Voters Care About Drug Policies, Not Past Drug Use

There's a change occurring in American politics: Candidates are being more open about past drug use -- and not just marijuana.
This post was published on the now-closed HuffPost Contributor platform. Contributors control their own work and posted freely to our site. If you need to flag this entry as abusive, send us an email.

There's a change occurring in American politics: Candidates are being more open about past drug use -- and not just marijuana. More politicians are coming clean about their past experimentation with other illegal drugs, including cocaine.

Four of the six candidates for New York attorney general confessed to past drug use this week. Nassau County District Attorney Kathleen Rice admitted to "dabbling" with cocaine and marijuana in college, trying the drugs a "handful" of times.

Sen. Eric Schneiderman (D-Manhattan) said he had used both cocaine and marijuana; and Eric Dinallo and Staten Island District Attorney Daniel Donovan both admitted to formerly using marijuana.

It seems to be a trend. In 2009, two Democratic candidates for Manhattan district attorney, Cyrus Vance and Richard Aborn, admitted to using marijuana and cocaine; Vance was elected.

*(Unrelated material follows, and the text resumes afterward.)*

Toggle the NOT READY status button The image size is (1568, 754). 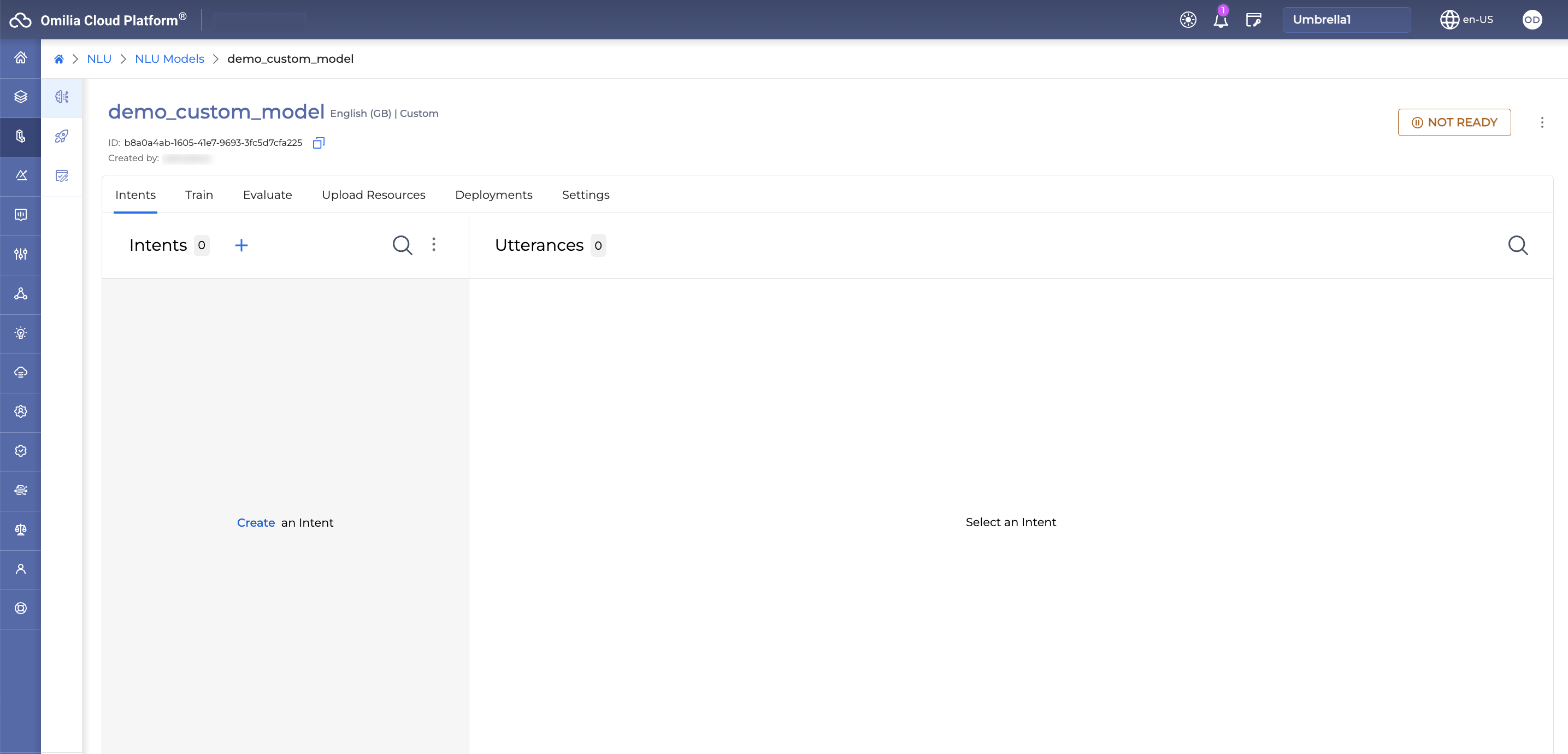(1454, 122)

The year before, just days after becoming governor, David A. Paterson admitted to past marijuana and cocaine use.

And Barack Obama broke ground as a presidential candidate who had written honestly about trying marijuana and cocaine when he was in college. Obama's drug use clearly had little negative impact on voters. In fact, his honesty likely humanized him with both young voters and baby boomers.

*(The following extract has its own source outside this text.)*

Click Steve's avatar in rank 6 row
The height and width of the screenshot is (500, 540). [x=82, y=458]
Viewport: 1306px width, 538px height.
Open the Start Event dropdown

We've come a long way since 1987, when Douglas H. Ginsburg was dumped from consideration for the Supreme Court because he had used marijuana in the 1960s and '70s. While no one is advocating drug use, voters appreciate straight talk about drugs -- which isn't surprising, given that nearly 100 million Americans have tried marijuana at least once, and millions have struggled with drug abuse and dependency on legal and illegal drugs alike.

This honesty is a welcome change from the ridiculous responses about drug use by previous candidates, including George W. Bush's refusal to answer questions about his "youthful indiscretions" and Bill Clinton's claim that he "didn't inhale.''

But while candidates are becoming more honest about their drug use, voters are increasingly impatient with our current drug policies. After nearly 40 years of waging a "war on drugs," we've got nothing to show for it except mass incarceration, institutionalized racism, and broken communities.

There are hopeful signs the tide is turning. Recently, Obama signed legislation reducing the disparity in penalties for crack and powder cocaine, long a cause of unconscionable racial inequity in sentencing.

And last week, the House passed legislation creating a blue-ribbon commission to study the sprawling and out-of-control prison-industrial complex -- itself an outgrowth of the war on drugs -- and make recommendations for systemic reform. These developments were nearly unthinkable 20 years ago.

In New York, last year's reforms to the draconian Rockefeller Drug Laws have become a critical litmus in the attorney general race, and with good reason. The ineffective laws distorted our criminal justice system: Blacks and Latinos made up more than 90 percent of those incarcerated for low-level offenses like possession, even though most drug users look like the attorney general candidates -- they're white. Voters, who in polls are overwhelmingly supportive of drug law reform, are carefully reviewing candidate records on the issue. All of the Democratic attorney general candidates, a group that also includes Assemblyman Richard Brodsky (D-Westchester) and former prosecutor Sean Coffey, now say they support the drug law reforms-- though Rice actively opposed the reforms in 2009 and even sought to block their passage. Donovan, the lone Republican in the field, denounces the reforms.

Until very recently, candidates were silent about their past drug use and most promised criminal justice-based "lock 'em up!" solutions, criminalizing people for the same behavior, or "mistakes," that candidates themselves had engaged in. Had any of these candidates been arrested for their "mistakes," -- as so many young Black and Latino men are every day -- they probably wouldn't be candidates today. But today's voters understand all too well that the drug war has failed, and now care more about smarter policies than about past drug use. Candidates should take heed.

A version of this article appeared in the August 6 edition of Newsday (Long Island).